服用は病勢増悪、許容できない副作用の発現、患者同意の撤回のいずれかが起こるまで行われた。
臨床試験への患者登録は2016年2月から2018年1月まで、18カ国110施設で患者登録が行われ、今回の発表された試験結果のデータは2018年3月31日時点のもの。ロンサーフ群に337人が登録、335人に投与。プラセボ群は170人が登録、168人に投与。
主要評価項目は全生存期間。副次評価項目は無増悪生存期間と安全性で、その他の副次評価項目は、奏効率、病勢制御率、QOL、パフォーマンスステータスが低下し2以上になるまでの時間。
TAGS試験全体の全生存期間と無増悪生存期間の結果は既に発表されている。
全生存期間中央値はロンサーフ群5.7カ月、プラセボ群3.6カ月で、31%死亡リスクを有意に減少させた(ハザード比=0.69)。
12カ月全生存率はロンサーフ群21%、プラセボ群が13%。
今回はさらに詳細なデータが発表された。
全生存期間のサブグループ解析結果が発表され、米国、欧州、日本のいずれの地域でもロンサーフ群が優れ、多くのサブグループでも同様であった。

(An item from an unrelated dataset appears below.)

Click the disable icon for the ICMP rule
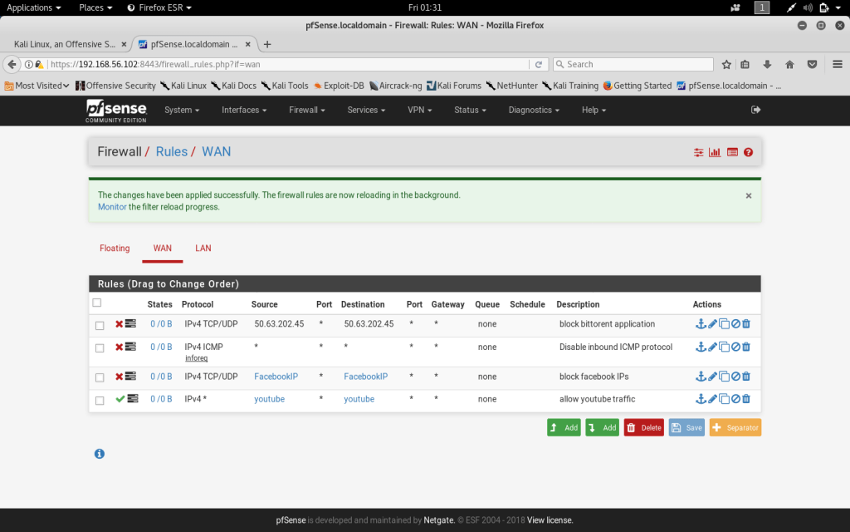coord(735,347)
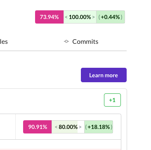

解析の結果、パフォーマンスステータス(0か1)、年齢(65歳未満か65歳以上)、前治療レジメン数(2か3以上)、転移部位数(1、2個か3個以上)、HER2の状態(陰性か陽性または不明)が予後因子として選択されたが、これらの因子を調整しても、31%死亡リスクを有意に減少させ(ハザード比=0.69)、ロンサーフ群の有効性が保たれていた。
無増悪生存期間中央値はロンサーフ群2.0カ月、プラセボ群1.8カ月、病勢進行または死亡リスクを43%有意に減少させた(ハザード比=0.57)。
6カ月無増悪生存率はロンサーフ群15%、プラセボ群6%。無増悪生存期間のサブグループ解析は全てのグループでFロンサーフ群が優れていた。
腫瘍効果は、ロンサーフ群(290人)で完全奏効1人、部分奏効12人(4%)、病勢安定が115人(40%)、プラセボ群(145人)では完全奏効は0人、部分奏効3人(2%)、病勢安定18人(12)。
従って奏効率はロンサーフ群4%、プラセボ群2%。
病勢制御率はロンサーフ44%、プラセボ群14%で、有意差が30%あった。
副次評価項目の1つであるパフォーマンスステータスが低下し2以上になるまでの時間も発表された。
中央値はロンサーフ群4.3カ月、プラセボ群2.3カ月、低下するまでの時間を31%有意に延長させた(ハザード比=0.69)。
切除不能胃がんの3次治療以降でのロンサーフの有効性は日本人でも確認された。